The Association for Qualitative Research
The Hub of Qualitative Thinking

Revels at "Not the Christmas Party"

I could tell the AQR "Not the Christmas Party" was going to be memorable from the moment I arrived. We descended the stairs away from the grey, drizzly London night to be greeted by three towering, garishly gorgeous drag queens adorned with a few strategically placed sequins.

They ushered us into a glittering, humid, marble cavern that throbbed with first a soft purple light, then a pink one. I felt I was entering a scene from an 80s movie; a debauched, glam scene; a poolside scene perhaps featuring Demi Moore in a glitzy, one-piece and Emilio Estevez in a moustache.

Maybe that was just me. But as we perched on leather sofas, sipping on our exotic, camp cocktails with our voices echoing up to the bejewelled dappled ceiling there was a palpable sense of excitement in the air.

This excitement, further whipped up by the colourful antics of the all-singing, all-pouting Globe Girls, plus the wonderfully obliging waiters who were constantly topping up glasses, led to an air of high jinx which created an excellent atmosphere for networking. Business cards were exchanged, introductions were made and the room rang with so much laughter and chatter that it came as a big surprise at the end of the night that no-one had gone into the pool as a result of an alcohol fuelled "bonding" exercise taken too far.

I did hear one person question the event's appropriateness for the AQR. I was rather surprised at that. I have been in qual for 16 months and I see it as a different kind of animal to a lot of other industries.

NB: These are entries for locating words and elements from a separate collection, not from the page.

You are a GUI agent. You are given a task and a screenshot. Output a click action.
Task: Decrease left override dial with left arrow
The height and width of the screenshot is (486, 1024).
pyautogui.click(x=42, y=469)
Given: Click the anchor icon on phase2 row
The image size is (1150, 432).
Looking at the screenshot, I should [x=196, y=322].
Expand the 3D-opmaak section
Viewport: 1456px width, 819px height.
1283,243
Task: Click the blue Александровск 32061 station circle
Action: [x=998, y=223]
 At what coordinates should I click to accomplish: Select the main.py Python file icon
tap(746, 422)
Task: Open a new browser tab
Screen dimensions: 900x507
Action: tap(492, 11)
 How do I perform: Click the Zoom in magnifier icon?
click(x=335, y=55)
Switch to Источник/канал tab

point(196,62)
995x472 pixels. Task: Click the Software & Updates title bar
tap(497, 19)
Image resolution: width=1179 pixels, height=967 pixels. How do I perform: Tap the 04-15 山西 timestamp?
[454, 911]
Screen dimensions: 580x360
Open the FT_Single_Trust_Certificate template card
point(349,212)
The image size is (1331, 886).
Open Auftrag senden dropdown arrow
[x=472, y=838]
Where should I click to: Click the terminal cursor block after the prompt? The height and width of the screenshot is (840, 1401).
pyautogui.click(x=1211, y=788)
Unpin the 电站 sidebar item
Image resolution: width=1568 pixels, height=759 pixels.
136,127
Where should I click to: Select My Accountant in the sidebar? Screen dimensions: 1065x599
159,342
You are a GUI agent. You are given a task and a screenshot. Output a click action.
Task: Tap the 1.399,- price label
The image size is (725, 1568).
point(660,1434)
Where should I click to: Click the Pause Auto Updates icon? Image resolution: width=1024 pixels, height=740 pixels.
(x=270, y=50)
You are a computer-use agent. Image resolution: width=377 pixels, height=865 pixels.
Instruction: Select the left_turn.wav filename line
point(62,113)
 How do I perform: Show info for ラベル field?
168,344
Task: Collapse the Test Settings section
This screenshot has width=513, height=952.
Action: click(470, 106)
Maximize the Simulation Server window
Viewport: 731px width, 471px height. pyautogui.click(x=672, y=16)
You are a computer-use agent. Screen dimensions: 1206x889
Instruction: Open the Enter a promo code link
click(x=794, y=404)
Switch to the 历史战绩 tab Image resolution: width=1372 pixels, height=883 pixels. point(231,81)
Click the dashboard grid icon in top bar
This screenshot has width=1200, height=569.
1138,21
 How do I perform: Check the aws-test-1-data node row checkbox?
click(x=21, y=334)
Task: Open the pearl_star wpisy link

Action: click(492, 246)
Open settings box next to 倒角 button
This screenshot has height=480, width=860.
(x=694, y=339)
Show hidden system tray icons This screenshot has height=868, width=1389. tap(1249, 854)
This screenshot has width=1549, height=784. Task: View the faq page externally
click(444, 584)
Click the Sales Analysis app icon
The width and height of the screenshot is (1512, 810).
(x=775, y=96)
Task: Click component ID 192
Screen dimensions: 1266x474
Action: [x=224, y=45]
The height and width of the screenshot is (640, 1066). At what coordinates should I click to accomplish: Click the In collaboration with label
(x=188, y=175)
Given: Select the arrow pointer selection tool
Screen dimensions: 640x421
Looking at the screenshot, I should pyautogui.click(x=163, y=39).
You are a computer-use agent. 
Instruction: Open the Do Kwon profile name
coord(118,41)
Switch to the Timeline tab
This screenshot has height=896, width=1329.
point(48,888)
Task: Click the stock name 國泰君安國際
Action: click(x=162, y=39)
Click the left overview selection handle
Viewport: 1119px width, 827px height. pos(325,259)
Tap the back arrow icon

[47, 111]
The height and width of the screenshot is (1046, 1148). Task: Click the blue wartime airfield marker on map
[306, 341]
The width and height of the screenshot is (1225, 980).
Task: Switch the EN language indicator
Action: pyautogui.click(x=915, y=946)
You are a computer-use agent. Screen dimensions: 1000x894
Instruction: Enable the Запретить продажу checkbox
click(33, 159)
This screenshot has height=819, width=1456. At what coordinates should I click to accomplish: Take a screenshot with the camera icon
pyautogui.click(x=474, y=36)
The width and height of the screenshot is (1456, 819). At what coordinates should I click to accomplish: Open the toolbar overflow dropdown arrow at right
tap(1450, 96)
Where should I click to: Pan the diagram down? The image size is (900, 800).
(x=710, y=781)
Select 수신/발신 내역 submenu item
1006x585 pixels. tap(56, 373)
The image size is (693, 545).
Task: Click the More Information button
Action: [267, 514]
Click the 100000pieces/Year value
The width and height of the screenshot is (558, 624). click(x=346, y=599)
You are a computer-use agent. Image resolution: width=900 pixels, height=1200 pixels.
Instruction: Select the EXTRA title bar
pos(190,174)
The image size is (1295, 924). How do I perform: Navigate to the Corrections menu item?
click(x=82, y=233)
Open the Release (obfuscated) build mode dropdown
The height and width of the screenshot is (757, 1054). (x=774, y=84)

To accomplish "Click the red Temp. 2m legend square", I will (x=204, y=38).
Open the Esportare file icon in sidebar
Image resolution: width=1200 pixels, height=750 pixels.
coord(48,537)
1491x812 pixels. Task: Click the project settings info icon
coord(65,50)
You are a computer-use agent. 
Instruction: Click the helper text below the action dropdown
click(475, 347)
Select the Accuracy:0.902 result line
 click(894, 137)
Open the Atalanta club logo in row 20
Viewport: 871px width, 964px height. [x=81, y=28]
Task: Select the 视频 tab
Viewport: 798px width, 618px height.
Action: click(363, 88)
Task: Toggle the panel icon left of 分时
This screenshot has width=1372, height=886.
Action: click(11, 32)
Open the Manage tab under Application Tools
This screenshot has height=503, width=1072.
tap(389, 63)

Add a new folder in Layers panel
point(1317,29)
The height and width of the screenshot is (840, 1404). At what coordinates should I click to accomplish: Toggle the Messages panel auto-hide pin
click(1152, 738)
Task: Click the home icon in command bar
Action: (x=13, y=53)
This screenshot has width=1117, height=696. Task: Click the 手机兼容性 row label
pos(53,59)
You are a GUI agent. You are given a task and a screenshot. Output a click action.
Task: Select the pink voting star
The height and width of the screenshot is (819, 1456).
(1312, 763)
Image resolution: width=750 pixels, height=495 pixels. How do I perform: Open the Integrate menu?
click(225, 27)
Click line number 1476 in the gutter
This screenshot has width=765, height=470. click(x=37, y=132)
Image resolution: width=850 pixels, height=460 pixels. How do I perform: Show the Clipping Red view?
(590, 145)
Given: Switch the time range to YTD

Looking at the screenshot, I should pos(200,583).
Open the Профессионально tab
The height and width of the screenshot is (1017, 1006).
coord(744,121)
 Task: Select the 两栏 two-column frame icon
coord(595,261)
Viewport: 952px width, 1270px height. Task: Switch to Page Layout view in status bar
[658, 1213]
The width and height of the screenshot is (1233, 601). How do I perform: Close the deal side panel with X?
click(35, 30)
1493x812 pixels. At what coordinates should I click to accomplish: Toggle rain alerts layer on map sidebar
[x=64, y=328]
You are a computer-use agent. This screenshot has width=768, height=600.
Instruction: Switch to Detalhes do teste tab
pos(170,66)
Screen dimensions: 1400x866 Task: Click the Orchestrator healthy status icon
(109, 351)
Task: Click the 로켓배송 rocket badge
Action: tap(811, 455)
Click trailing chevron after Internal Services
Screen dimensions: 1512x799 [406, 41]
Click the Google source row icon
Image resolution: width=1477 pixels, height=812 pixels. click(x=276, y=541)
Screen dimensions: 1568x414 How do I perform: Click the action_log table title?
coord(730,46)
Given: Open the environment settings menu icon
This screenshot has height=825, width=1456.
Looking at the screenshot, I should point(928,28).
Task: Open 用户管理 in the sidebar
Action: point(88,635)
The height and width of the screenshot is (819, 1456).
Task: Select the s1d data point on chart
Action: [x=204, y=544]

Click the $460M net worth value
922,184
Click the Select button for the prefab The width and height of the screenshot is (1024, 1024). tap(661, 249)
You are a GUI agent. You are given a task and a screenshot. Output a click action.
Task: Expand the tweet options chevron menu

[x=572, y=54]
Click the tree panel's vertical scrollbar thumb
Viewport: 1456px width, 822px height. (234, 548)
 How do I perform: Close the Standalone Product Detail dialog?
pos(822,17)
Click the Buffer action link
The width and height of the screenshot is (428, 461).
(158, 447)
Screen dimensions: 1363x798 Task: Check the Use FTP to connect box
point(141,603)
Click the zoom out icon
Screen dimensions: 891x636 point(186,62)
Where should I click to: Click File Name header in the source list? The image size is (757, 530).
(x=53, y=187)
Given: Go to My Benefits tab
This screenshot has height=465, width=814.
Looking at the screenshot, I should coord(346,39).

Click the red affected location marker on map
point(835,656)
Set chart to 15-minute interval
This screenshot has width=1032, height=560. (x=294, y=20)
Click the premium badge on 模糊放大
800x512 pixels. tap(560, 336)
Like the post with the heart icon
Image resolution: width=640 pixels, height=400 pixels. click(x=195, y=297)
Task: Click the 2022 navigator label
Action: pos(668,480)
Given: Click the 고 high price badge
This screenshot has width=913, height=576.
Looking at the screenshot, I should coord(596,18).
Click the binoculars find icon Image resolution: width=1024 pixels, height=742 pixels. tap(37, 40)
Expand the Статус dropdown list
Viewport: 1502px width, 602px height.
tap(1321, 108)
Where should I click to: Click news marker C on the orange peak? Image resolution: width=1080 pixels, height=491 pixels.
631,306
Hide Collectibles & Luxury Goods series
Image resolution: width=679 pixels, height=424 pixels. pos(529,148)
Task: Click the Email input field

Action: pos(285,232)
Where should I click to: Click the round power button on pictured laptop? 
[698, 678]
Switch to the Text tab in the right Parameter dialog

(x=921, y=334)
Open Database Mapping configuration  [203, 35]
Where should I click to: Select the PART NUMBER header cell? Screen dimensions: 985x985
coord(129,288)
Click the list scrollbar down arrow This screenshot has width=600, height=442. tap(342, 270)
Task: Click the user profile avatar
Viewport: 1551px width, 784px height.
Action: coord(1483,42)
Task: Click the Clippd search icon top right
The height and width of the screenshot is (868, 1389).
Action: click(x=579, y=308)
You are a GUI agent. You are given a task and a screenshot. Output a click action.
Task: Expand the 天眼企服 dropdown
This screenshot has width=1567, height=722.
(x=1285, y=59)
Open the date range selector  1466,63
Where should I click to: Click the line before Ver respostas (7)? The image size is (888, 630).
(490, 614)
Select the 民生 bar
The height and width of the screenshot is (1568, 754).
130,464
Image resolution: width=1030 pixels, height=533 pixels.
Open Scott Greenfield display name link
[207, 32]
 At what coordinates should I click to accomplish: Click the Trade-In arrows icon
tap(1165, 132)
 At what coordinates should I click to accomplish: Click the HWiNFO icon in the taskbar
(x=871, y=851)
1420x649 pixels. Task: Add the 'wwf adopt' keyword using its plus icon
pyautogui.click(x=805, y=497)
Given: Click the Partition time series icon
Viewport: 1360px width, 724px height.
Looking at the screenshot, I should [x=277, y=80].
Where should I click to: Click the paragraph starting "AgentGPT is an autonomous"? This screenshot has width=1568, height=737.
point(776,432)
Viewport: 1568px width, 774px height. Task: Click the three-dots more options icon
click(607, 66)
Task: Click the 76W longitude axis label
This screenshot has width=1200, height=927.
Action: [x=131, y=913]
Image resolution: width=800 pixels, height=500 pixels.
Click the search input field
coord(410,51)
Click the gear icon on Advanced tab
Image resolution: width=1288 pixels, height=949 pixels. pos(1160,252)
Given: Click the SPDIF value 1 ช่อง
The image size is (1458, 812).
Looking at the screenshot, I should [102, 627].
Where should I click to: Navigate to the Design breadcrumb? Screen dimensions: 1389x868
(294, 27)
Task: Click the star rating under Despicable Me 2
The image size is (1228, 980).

I guess many others are far more boxed up, they work within certain boundaries and certain knowledge structures whereas qual's boundaries are necessarily fluid because they are located elsewhere: in the widely varying attitudes and beliefs of the target audience of the moment.

Qual research (to steal from the title of another AQR event) is about telling meaningful and engaging stories about this target audience. And a good story is never "appropriate", formulaic or prosaic but always innovative, involving and interesting. A bit of humour (and a bitchy man in a leotard with his fake boob falling mock-provocatively out) never went amiss either.

So, in conclusion, I thought the evening was a riot of noise, spectacle and fun. But don't just take it from me, ask the waiters who had to forcibly extract a large number of us from our wine glasses nearly an hour after the party had officially ended and gently shove us, blinking, back into the grey, drizzly night.